BNSF also provides special railroad emergency and hazardous materials training to as many as 10,000 first responders annually and tells them what commodities are traveling through their communities, Kent said. Emergency response equipment is “strategically positioned” at more than 100 spots along BNSF’s network, she said.

Union Pacific’s hazmat teams perform about 5,000 inspections a year “auditing everything from tank car fittings and car markings to safety appliances” and all employees are trained in hazmat safety, spokesperson Robynn Tysver said.

The company also conducts annual drills “to make sure our emergency response plans remain effective and are followed by all employees,” Tysver added.

Meanwhile, the East Palestine derailment has members of the Inland Empire’s congressional delegation calling for greater scrutiny and oversight of the freight rail industry.

“Regulation of these rails are critical in ensuring the safety of every American, and these companies must be held accountable for any avoidable disaster caused under their watch,” Rep. Mark Takano, D-Riverside, whose district includes Perris, said via email.

Rep.
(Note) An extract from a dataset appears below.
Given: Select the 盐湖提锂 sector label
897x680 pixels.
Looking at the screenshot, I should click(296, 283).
Raul Ruiz, D-Palm Desert, “has deep concerns about the operations of major freight railroads,” his spokesman Kelly O’Keeffe, said via email, noting that a stopped Union Pacific train blocked three major intersections and tied up traffic for six hours in Beaumont in June.
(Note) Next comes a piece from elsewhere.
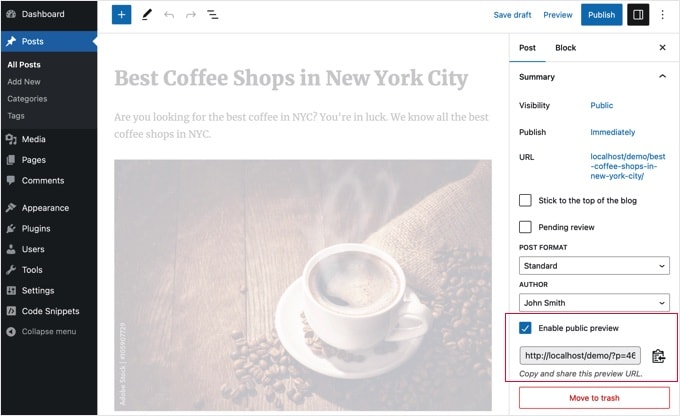This screenshot has height=416, width=680.
Task: Check Stick to the top of the blog
Action: pyautogui.click(x=526, y=201)
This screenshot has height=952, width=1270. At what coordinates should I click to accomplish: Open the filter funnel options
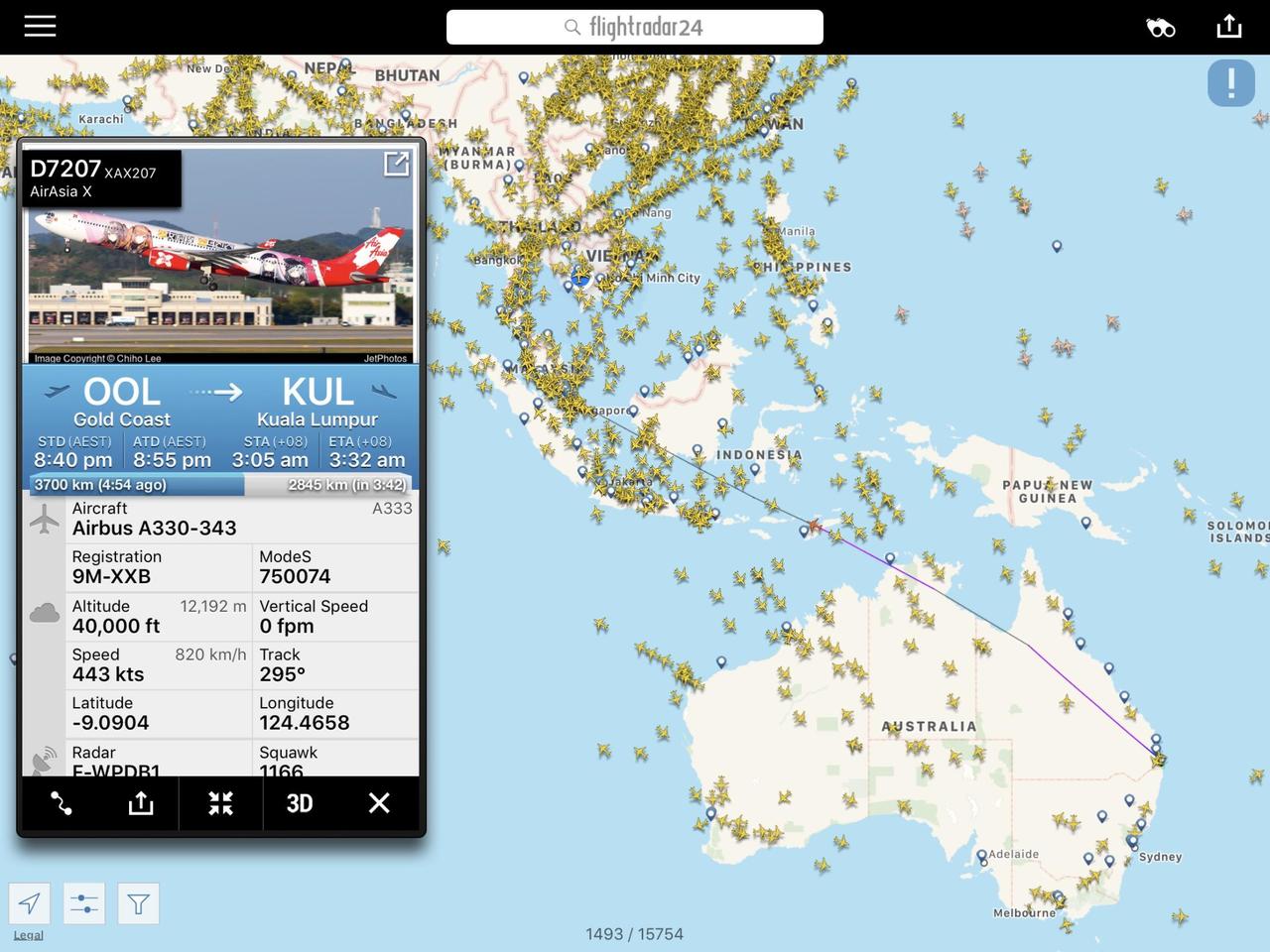coord(138,903)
In response to what happened in East Palestine, GOP and Democratic senators from Ohio, Pennsylvania, Missouri and Florida are sponsoring a bill to prevent similar derailments. The Railway Safety Act of 2023’s proposals include stronger safety provisions for hazardous cargos and higher fines for infractions by rail companies.

Former Riverside County Supervisor Bob Buster supports that bill, but also wants greater local oversight of freight trains.

“I think we have to have local eyes on this issue constantly,” said Buster, who was motivated by the incident in Perris last summer to write to the Board of Supervisors about his concerns.

There also needs to be “a regular independent inspector to come in and make sure that these specific (train) loads don’t overheat,” Buster added.

While the trillion-dollar federal infrastructure bill signed by President Joe Biden in 2021 will address much-needed railroad improvements, “by the time it gets implemented and the dollars are allocated, maybe 20 cents on the dollar, if that” will make it to infrastructure projects, Vyas said.

“So we certainly have areas of improvement in terms of improving our infrastructure, improving our technology, improving our capability to enhance the safety standards.”

In the wake of the August leak, Perris has taken “expansive looks” at its emergency management plan to shift more money to its emergency operations center, Perris Mayor Michael Vargas said via a text message.

“With these new processes in place, combined with the leadership of our public safety teams, we are confident in our ability to respond to situations of this caliber in the future,” the mayor wrote.

California’s handling of wildfires plays a role in how it responds to train accidents, said Mark Scoville, Cal Fire/Riverside County Fire Department battalion chief.

Wildfire “incident management teams” can be used for train incidents by assembling key players like chemical experts, environmental scientists and railcar experts, said Scoville, who was the operations chief for the train chemical leak in August.

“That’s the biggest thing that needs to happen in any dynamic incident” like a derailment, Scoville said. “We put together the right team (and) the right people to come up with a (solution).”

When the leak happened, “the chemical company was very close-handed about what we were dealing with” and its volatility, Scoville said. “Once we got the EPA involved … they gave it up.”

While BNSF hailed the railcar, another company owned it and a third company owned the styrene.

As for Aguayo, she remains nervous about what could happen if toxic chemicals escape a rail car.

“My family, my mom thinks about that constantly in terms of what could be done to prevent that or what we should do,” she said. “Trains need more oversight … I think that we really should stop putting trains closer to people’s homes for once.”